With our airwaves packed with celebrity chefs, Americans are proving to have a solid appetite for what Julia Child would call cuisine—at least on television.
With our airwaves packed with celebrity chefs, Americans are proving to have a solid appetite for what Julia Child would call cuisine—at least on television. For those of you who have yet to trade the remote for a silicone spatula, and have only sweated over soufflés, syrups, and sautés during the finale of Top Chef, we offer a sage bit of culinary wisdom: Get a good knife.

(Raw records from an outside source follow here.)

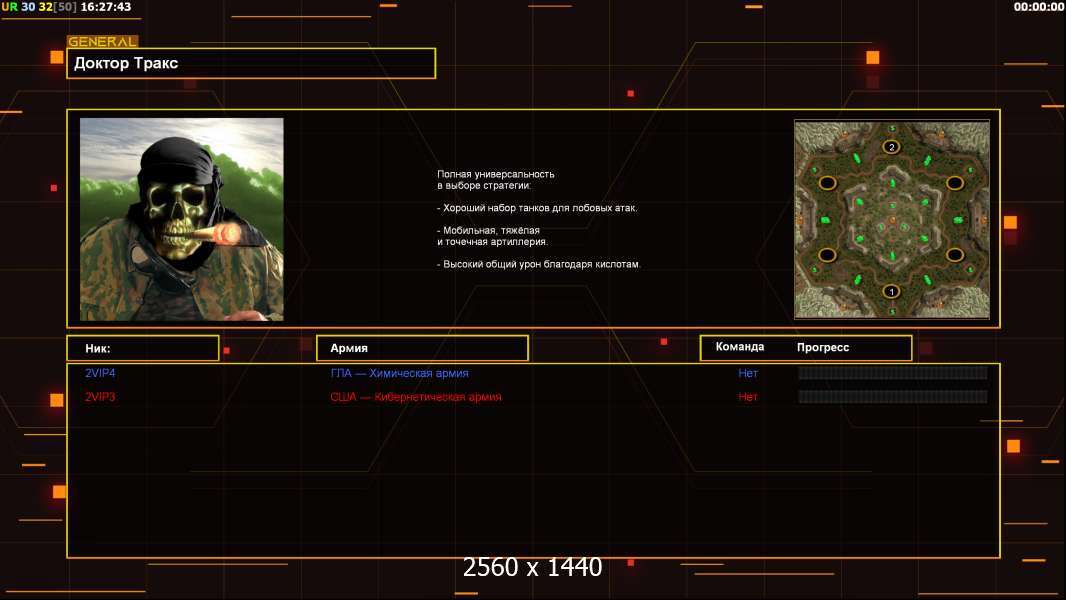Viewport: 1066px width, 600px height.
Task: Click ГЛА — Химическая армия entry
Action: [x=399, y=373]
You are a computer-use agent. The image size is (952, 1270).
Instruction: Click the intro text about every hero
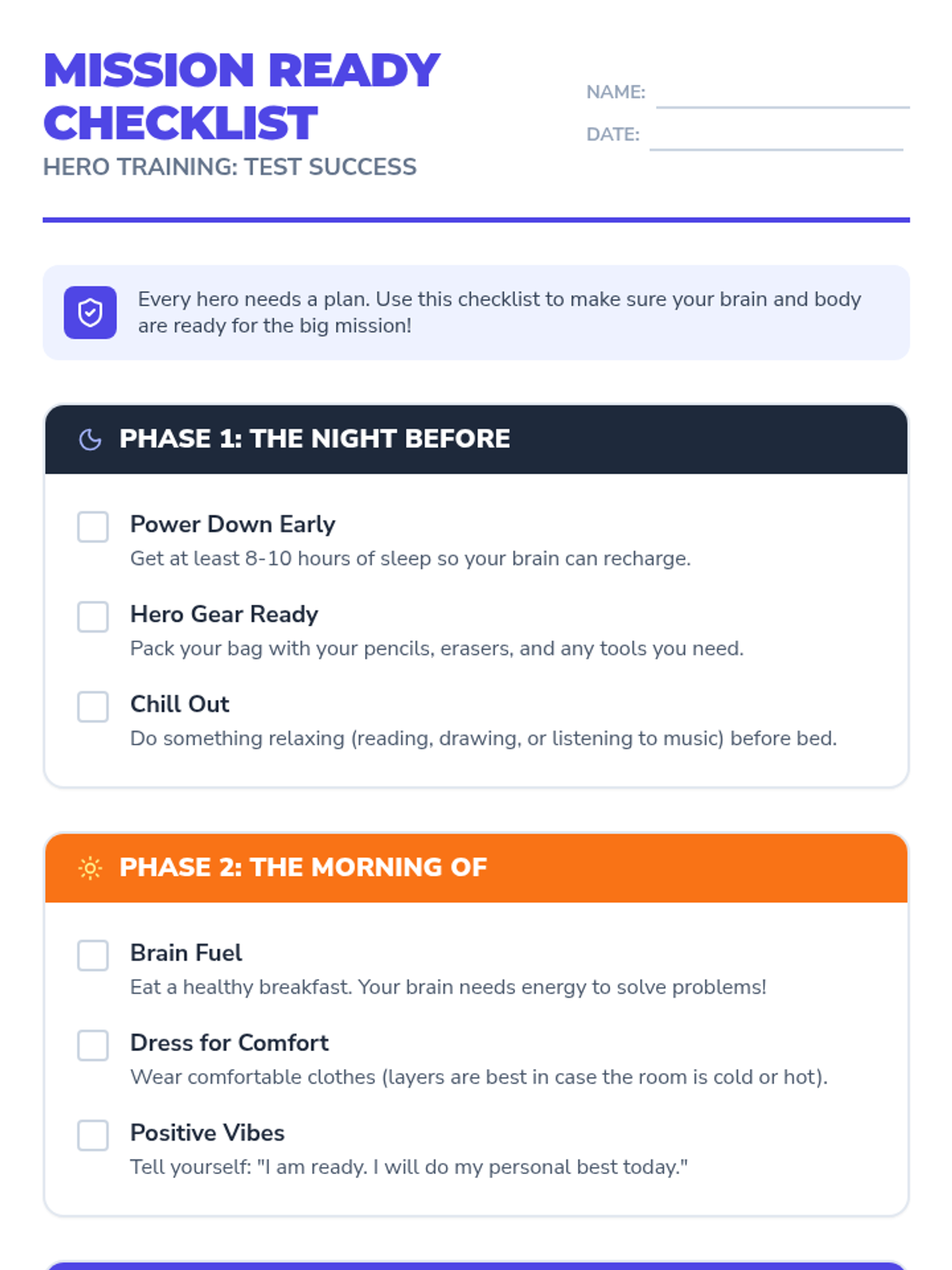click(499, 313)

Our knife research began with a turn of the dictionary’s page. We found that knives, and those with the calluses to prove countless hours logged in at the cutting board, have a language all their own. The heel, for instance, is the rear part of the blade used for more forceful cutting. The spine is the thicker portion at the top. Scales are the two pieces that make up the handle. The butt is, frankly, the butt. The vocabulary isn’t just zoological. A full tang isn’t referencing the astronaut drink but rather a blade that extends through the end of the handle, providing both durability and balance.
Armed with our newly acquired taxonomy, but faced with a baffling array of blades (from the wee paring knife to the daunting cleaver), we narrowed our selections to the chef’s knife. This multipurpose blade was derived from its samurai-descended cousin, the santoku (literally “three good things,” referring to slicing, dicing, and mincing), and offers the widest range of functionality.
Josh Epple, co-owner of one of the oldest butcher shops in California, Drewes Bros. Meats, graciously agreed to test our knives’ (pork) chops. Price and material are important factors to consider, but there’s no substitute for real-world experience. Luckily, roasts and fillets abound at Drewes, where Josh and his crew put our cutlery to the test.